[Pre-RFC] Make some feature-detected function-to-fn-pointer casts safe through ZST token types

197g · May 22, 2026, 12:53pm

Feature Name: (fill me in with a unique ident, zst-scoped-safe-fncast)
Start Date: (fill me in with today's date, 2026-05-22)
RFC PR: rust-lang/rfcs#0000
Rust Issue: rust-lang/rust#0000

Summary

The cast of a target-feature enabled function into a safe, callable rust-ABI function necessarily requires an intermediate unsafe cast step. Make this step safe in scopes where a token-value certifies that the appropriate CPU-feature is available in the current program. This is an alternative or augmentation for struct_target_feature

Motivation

In image related crates we do a lot of SIMD implementations of core routines to guarantee a level of performance on matching targets.
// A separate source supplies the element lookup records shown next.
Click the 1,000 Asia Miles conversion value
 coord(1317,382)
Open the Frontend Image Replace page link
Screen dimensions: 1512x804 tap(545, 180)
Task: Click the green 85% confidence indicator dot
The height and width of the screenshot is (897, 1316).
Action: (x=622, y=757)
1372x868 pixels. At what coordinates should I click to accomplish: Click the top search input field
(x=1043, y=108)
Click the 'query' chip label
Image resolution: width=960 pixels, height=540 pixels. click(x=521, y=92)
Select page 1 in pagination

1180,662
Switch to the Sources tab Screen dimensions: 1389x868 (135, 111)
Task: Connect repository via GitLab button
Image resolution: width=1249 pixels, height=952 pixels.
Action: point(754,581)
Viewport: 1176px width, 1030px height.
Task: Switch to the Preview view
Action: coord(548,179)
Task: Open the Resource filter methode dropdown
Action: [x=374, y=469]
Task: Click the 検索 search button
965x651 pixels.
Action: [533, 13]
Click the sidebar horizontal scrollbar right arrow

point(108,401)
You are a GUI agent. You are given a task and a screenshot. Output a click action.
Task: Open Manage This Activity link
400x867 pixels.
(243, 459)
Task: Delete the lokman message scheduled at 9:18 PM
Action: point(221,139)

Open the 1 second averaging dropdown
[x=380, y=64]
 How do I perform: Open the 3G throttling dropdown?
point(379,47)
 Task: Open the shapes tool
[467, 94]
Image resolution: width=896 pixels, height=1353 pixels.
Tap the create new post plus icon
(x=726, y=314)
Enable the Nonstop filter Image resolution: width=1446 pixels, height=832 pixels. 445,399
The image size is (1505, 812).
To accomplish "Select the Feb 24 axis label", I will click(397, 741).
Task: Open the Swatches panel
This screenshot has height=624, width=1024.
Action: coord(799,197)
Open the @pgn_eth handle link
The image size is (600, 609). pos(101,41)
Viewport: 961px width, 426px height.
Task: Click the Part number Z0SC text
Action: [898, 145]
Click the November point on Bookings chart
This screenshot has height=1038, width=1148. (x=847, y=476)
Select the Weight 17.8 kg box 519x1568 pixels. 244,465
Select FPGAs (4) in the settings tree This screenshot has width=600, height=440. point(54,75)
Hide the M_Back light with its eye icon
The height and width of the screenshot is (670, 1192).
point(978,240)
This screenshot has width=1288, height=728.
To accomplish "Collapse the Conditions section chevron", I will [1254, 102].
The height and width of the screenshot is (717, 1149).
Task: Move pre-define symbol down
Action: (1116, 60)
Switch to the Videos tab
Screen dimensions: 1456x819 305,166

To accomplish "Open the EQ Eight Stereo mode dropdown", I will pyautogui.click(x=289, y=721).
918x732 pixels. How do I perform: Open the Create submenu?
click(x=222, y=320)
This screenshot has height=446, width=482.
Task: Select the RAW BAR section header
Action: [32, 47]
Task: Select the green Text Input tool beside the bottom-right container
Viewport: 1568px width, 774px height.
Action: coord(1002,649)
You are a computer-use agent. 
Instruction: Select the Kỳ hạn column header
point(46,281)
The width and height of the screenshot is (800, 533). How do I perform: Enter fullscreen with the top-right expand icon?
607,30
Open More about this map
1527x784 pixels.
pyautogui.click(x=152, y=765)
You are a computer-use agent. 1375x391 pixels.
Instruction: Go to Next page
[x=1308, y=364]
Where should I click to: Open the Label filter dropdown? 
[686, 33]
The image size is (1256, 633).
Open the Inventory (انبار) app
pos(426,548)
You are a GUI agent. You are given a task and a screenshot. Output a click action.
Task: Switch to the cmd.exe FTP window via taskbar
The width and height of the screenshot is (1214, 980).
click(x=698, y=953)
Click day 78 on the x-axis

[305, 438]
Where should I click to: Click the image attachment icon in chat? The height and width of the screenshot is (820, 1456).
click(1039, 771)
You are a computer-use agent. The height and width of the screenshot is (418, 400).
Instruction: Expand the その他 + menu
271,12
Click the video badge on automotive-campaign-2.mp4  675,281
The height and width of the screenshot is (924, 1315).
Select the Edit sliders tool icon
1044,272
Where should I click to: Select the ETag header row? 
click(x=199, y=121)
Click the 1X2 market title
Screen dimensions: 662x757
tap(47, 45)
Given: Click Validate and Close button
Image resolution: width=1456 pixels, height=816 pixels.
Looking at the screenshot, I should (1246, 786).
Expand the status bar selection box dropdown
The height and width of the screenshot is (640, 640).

This happens via runtime dispatch: we query the feature set and from that point onwards an appropriate function should be used. Crucially this does not happen at call sites of the function. Those are in tight enough loops that the overhead would be problematic to redo featur detection. Instead, a custom fn-pointer table is built at startup and then an indirect call into function references is performed.

While building the table it is necessary to make functions with required target feature sets (tagged with #[target_feature(enable = …)]) compatible with other functions. We do not use a trampoline (performance) but instead constrain ourselves that the signature here does not mention any SIMD specific types and so is ABI compatible. This allows function pointers of different feature sets to be stored into the same fn-pointer table field. The only requirement this imposes on us is that each function is scoped such that there is no expensive spill of any SIMD value from another block to pass them through a more primitive ABI.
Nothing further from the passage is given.